A group of archaeologists uncovered a section of a 1,800-year-old Roman road in Northern Israel, the Israel Antiquities Authority (IAA) announced Thursday. Archaeologists estimate that construction was begun during the reign of Roman Emperor Hadrian (76 CE-138 CE) but was completed by his successors. The road was renovated in the Byzantine era.
In a statement, the IAA said the section of the road measured 26 feet wide by 82 feet long. The road is near the Bedouin village of Rumat al-Heib near Nazareth in the Lower Galilee, about 12 miles west of Tiberias.
The road was part of a system that connected Acre, Sepphoris, and Tiberias that was paved during the second century CE. The IAA dubbed the road “the Highway 6 of the ancient world,” referencing Israel’s major north-south highway.

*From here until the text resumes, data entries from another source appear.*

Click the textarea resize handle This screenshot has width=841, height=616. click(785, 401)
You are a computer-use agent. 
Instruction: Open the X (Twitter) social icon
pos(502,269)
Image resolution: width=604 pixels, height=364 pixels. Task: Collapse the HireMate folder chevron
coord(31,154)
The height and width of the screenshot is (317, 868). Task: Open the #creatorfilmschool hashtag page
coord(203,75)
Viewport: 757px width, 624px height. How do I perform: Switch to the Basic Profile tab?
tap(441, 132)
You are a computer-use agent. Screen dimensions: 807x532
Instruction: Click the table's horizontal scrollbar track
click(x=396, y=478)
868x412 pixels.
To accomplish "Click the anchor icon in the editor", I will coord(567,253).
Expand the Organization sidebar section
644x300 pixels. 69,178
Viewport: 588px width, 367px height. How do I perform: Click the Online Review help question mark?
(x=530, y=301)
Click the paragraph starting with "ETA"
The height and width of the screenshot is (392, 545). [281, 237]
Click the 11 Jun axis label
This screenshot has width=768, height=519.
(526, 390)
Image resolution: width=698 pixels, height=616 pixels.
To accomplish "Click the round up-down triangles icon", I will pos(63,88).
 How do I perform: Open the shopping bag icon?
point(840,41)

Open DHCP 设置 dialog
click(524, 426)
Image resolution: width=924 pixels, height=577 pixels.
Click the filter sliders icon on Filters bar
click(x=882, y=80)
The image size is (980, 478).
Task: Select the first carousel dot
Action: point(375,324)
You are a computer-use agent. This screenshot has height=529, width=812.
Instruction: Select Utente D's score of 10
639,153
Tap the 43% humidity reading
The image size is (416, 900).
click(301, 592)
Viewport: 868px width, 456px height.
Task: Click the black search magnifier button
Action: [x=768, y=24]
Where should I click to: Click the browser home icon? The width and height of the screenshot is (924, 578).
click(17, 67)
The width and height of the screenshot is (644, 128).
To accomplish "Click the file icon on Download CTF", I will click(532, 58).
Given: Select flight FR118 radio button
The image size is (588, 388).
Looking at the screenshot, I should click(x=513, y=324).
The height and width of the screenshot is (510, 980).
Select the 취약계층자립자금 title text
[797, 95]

The Romans conquered the Holy Land in 63 BCE and ruled for over 700 years. One of their major impacts was the construction of an extensive system of roads. During the great revolt (66-74 CE) the Romans constructed new roads to make their long supply lines more efficient. Their mobilization of the army required better roads than were constructed previously.
During excavations in the area, pottery fragments from the Roman and Byzantine periods were found, as well as metal items and coins dating back to the Roman period, the IAA said.The ancient section of the road was discovered during work developing the Sanhedrin Trail, a 43-mile walking path that passes between sites associated with the assembly of 71 sages of the ancient supreme court of Israel. The excavation and development work for the Sanhedrin Trail is done voluntarily, mainly by students, youths, and volunteers from all over the country, as part of a large-scale operation of the northern region of the IAA.